Review by Luke Bradley
The Banshees of Inisherin (Martin McDonagh, 2022) sees Colin Farrell, Brendan Gleeson, and Martin McDonagh team up once again for an impossibly Irish tale of a falling out between two lifelong friends. It would be difficult to deny that the prospect of an In Bruges (McDonagh, 2008) reunion didn’t excite me to my core. Yet, The Banshees of Inisherin is an entirely different film – and all the more fascinating for it.
The Banshees of Inisherin opens with classically beautiful shots of the Emerald Isle (the film was largely shot on Inis Mór and Achill Island), accompanied by mystic Irish vocals and an aethereal score by Carter Burwell. This sets the ghostly tone for the entire film, a story steeped in the consequences of ill-advised contempt. The film ticks along at a rhythmic pace, framed by the routine of Inisherin’s eclectic (yet occasionally two-dimensional) inhabitants. Cliché to say or not, McDonagh and his crew make the island of Inisherin a character of its own in this film. Ben Davis’ understated cinematography frames the island as equal parts charming and haunted, an indifferent asylum from a Civil War-riddled mainland.
Farrell is extraordinarily nuanced in the film, in a turn unlike any of his previous performances. Pádraic Súilleabháin is a deeply sympathetic and compelling character, an increasingly self-loathing man who’s perturbed by his label of ‘nice, but dim’ by the people of Inisherin. Pádraic’s unwanted feud with Colm Doherty (Gleeson) is fascinating to watch unfold, a genuinely fresh narrative that McDonagh explores with trademark humour and dread. Watching Pádraic’s stages of grief unfold is gripping, his denial lamentable yet entirely justifiable. Gleeson is reliably up to the task, his hatred of ‘aimless chatting’ jaded yet always understandable and captivating. Farrell and Gleeson’s onscreen dynamic, even being the polar opposite of In Bruges’, again elevates McDonagh’s undisputedly unique writing. Barry Keoghan and Kerry Condon both deliver memorable supporting performances – Keoghan as the charming ‘village idiot’ Dominic and Condon as Pádraic’s impressively patient and warm-hearted sister Siobhán. Even so, it’s Farrell and Gleeson’s film, and it’s all the better for it.

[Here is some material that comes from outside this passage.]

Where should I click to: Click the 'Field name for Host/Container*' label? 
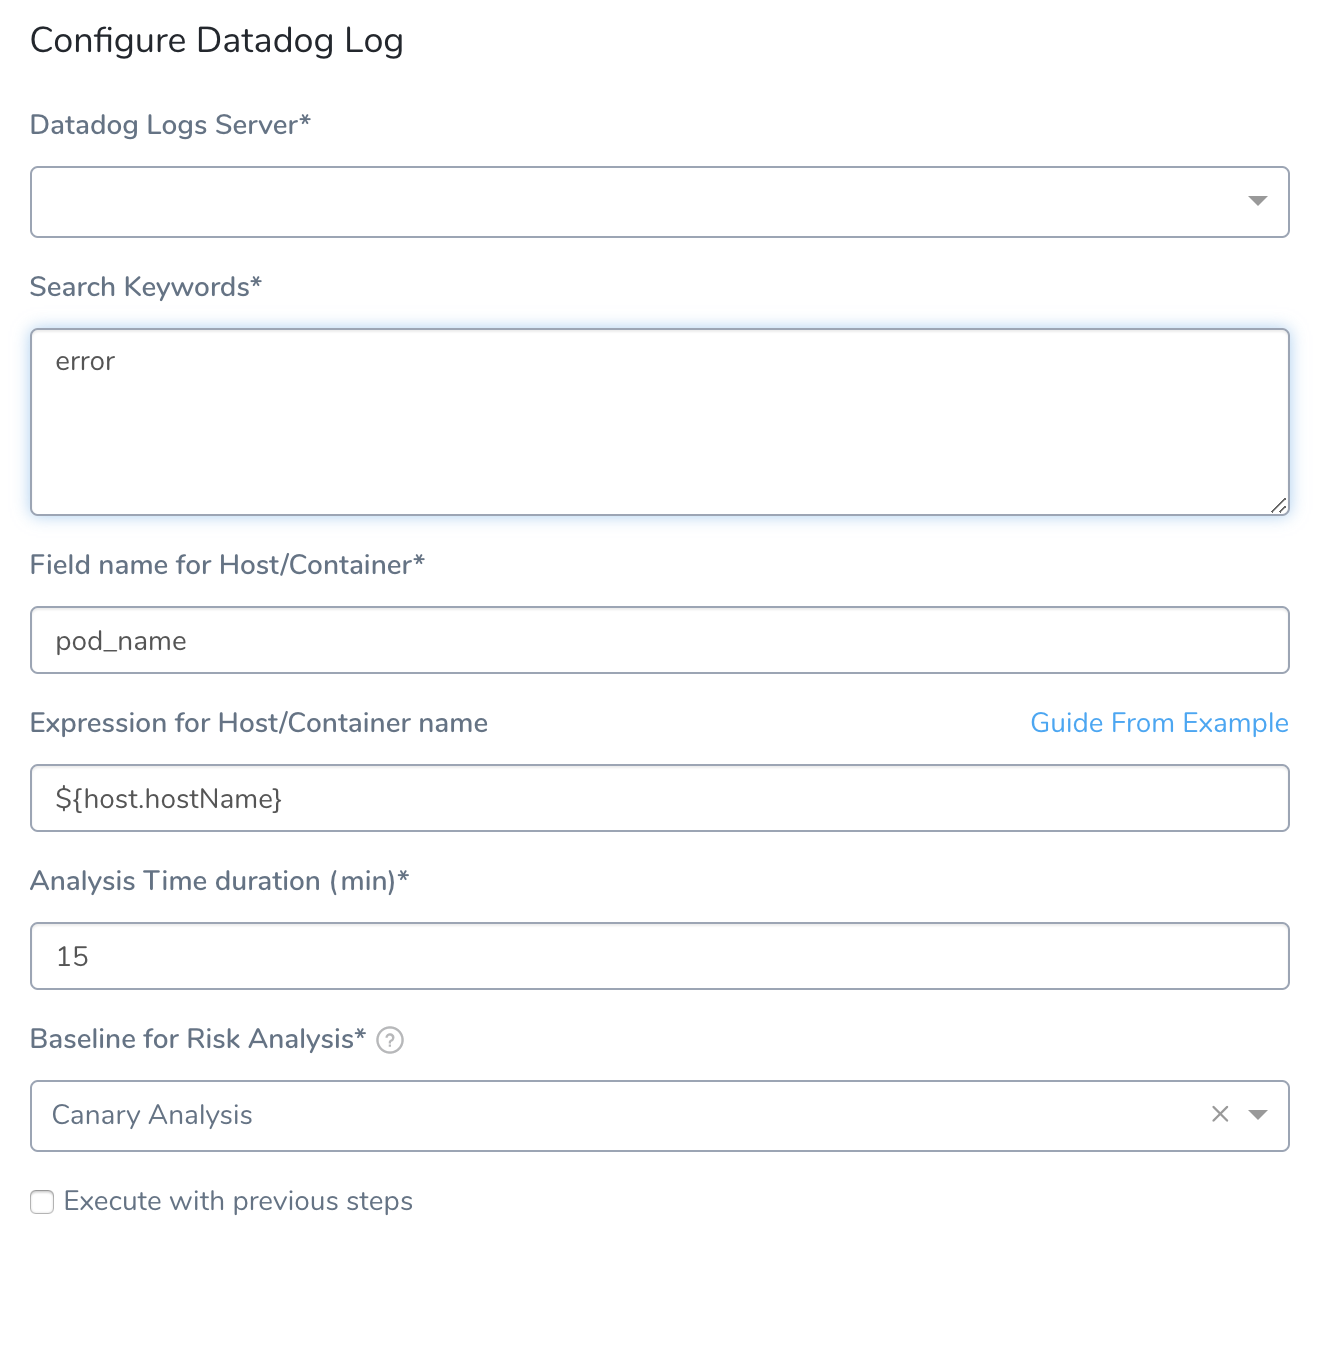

The Banshees of Inisherin is a probing deconstruction of the underlying expectation of ‘niceness’ in society, and the consequences of when this pretence is deliberately disrupted. It’s also an entertaining exploration of the implications of a bitter clash between two obstinate men on the people around them. Equal parts thought-provoking and witty, McDonagh once again affirms his talents as a writer-director. However, this isn’t simply ‘McDonagh does rural, 1920s Ireland’ – to label it as such would diminish what is a universally compelling and original story. The Banshees of Inisherin takes a shockingly simple idea and weaves an immensely layered story out of it. With top drawer performances from Farrell and Gleeson to boot, McDonagh’s trip to the West is a gorgeously melancholic film, and another Irish film to be proud of.